**What you should do**
From top to bottom, retype the data exactly, passing over any picture.

**Available data**
^^^^^^^^^^^^^^^^

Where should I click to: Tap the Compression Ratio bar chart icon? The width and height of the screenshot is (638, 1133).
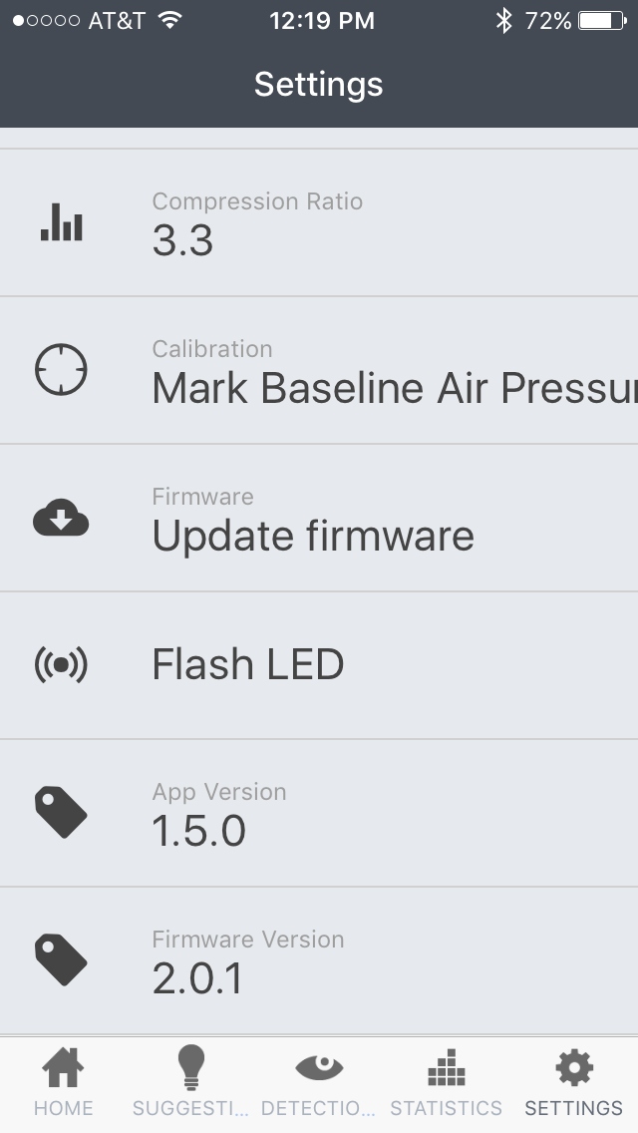(x=61, y=222)
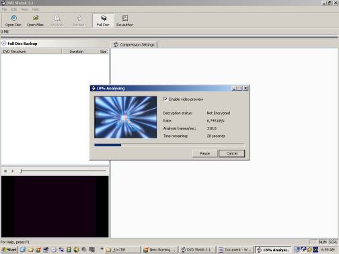339x254 pixels.
Task: Click the preview seek slider handle
Action: [20, 171]
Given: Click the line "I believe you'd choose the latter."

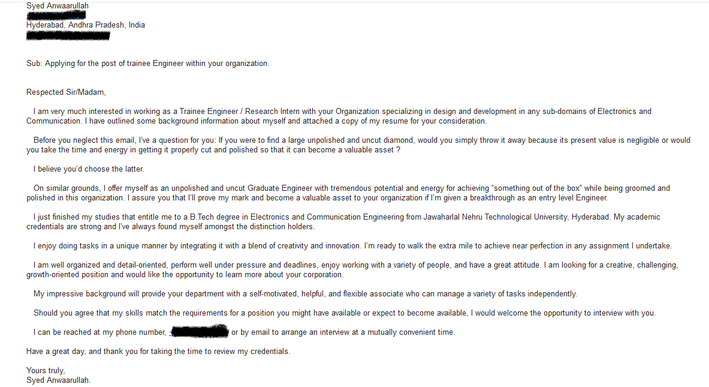Looking at the screenshot, I should click(89, 169).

^^^^^^^^^^^^^^^^

**Task response**
Where should I click to: Tap the Compression Ratio bar chart icon? The width and height of the screenshot is (638, 1133).
(x=61, y=222)
339x254 pixels.
Task: Click the preview seek slider handle
Action: [20, 171]
Given: Click the line "I believe you'd choose the latter."

Looking at the screenshot, I should click(89, 169).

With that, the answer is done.